Ao usar o AWS re:Post, você concorda com os AWS re:Post Termos de uso

Redshift Serverless Monitoring and Troubleshooting using System views

8 minuto de leitura
Nível de conteúdo: Intermediário
2

This article provides guidance on various system views and queries that can help you monitor and troubleshoot your queries on Redshift Serverless.

Introduction

This article introduces key system tables that facilitate monitoring active queries on your Amazon Redshift Serverless, checking query status, gathering execution metrics, troubleshooting queries, and implementing billing controls and best practices for Serverless. By leveraging these system tables, you can gain valuable insights into query execution behavior and cost management strategies for your Redshift Serverless environment.

Queries to use for monitoring on Redshift Serverless:

  1. Checking Current Running and Queued Queries:
SELECT * FROM sys_query_history WHERE status IN ('running','queued') ORDER BY start_time;

This query retrieves all currently running and queued queries from the sys_query_history view, ordered by their start time. It helps you identify long-running queries or queued queries that may be waiting for resources.

  1. Checking Current and Completed Queries:
SELECT * FROM sys_query_history ORDER BY start_time desc;

This query retrieves all queries, both current and completed, from the sys_query_history view, sorted in descending order by their start time. It provides a comprehensive view of all query activities, including their status, execution time, and other relevant details.

  1. Check query execution details of a query at step level to get all query execution metrics.
SELECT * FROM sys_query_detail WHERE query_id IN (<query_id>) ORDER BY query_id,child_query_sequence,stream_id,segment_id,step_id;

The SYS_QUERY_DETAIL view retrieves detailed information about a specific query or set of queries identified by their query_id. It provides insights into the query execution plan, including child queries, streams, segments, steps, tables and data scanned, skewed information.

Key metrics to watch out for are the table_name, step_name, duration for each step, blocks_read, input and output rows and bytes, data skewness, disk spill, and any alerts related to the steps in the query. This information can be valuable for troubleshooting and optimizing complex or slow-running queries.

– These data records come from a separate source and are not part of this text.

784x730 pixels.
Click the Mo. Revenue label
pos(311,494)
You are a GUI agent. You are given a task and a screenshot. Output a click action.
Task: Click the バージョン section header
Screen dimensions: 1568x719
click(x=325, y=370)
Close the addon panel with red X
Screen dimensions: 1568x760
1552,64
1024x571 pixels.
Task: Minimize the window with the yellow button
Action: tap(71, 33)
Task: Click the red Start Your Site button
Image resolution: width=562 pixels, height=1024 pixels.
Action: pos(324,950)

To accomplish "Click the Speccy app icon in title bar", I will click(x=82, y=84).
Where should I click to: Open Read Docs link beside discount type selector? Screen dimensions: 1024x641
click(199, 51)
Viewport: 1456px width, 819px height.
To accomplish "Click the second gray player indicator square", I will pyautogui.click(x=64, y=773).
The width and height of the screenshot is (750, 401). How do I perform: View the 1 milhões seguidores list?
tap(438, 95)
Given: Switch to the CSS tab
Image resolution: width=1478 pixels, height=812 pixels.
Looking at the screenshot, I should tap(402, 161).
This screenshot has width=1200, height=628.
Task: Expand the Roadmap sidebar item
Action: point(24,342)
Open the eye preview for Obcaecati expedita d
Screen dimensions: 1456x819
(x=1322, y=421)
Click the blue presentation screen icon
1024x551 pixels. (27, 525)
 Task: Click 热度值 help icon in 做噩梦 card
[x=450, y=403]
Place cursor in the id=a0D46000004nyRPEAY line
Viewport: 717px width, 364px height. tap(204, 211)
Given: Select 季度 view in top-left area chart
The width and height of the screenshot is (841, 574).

  1. Identifying Locking and Blocking Sessions on Serverless:
SELECT a.txn_owner user_id, a.txn_db database_name, a.xid transaction_id, a.pid session_id, a.txn_start start_time, a.lock_mode, a.relation table_id, nvl(trim(d.relname), '') AS table_name, a.granted, b.pid AS blocking_session_id, datediff(s, a.txn_start, getdate()) / 86400 || ' days ' || datediff(s, a.txn_start, getdate()) % 86400 / 3600 || ' hrs ' || datediff(s, a.txn_start, getdate()) % 3600 / 60 || ' mins ' || datediff(s, a.txn_start, getdate()) % 60 || ' secs' AS txn_duration
FROM svv_transactions a LEFT JOIN (SELECT pid, relation, granted FROM pg_locks GROUP BY 1, 2, 3) b 
ON a.relation = b.relation AND a.granted = 'f' AND b.granted = 't' LEFT JOIN pg_class d ON a.relation = d.oid 
WHERE a.relation IS NOT NULL;

This query identifies sessions that are holding locks and blocking other sessions waiting for a lock. It provides information about the user, database, transaction ID, session ID, lock mode, table involved, and the duration of the transaction. If you identify a blocking session holding a lock for an extended period, you can check if the associated transaction or query is active or left open using the sys_query_history view.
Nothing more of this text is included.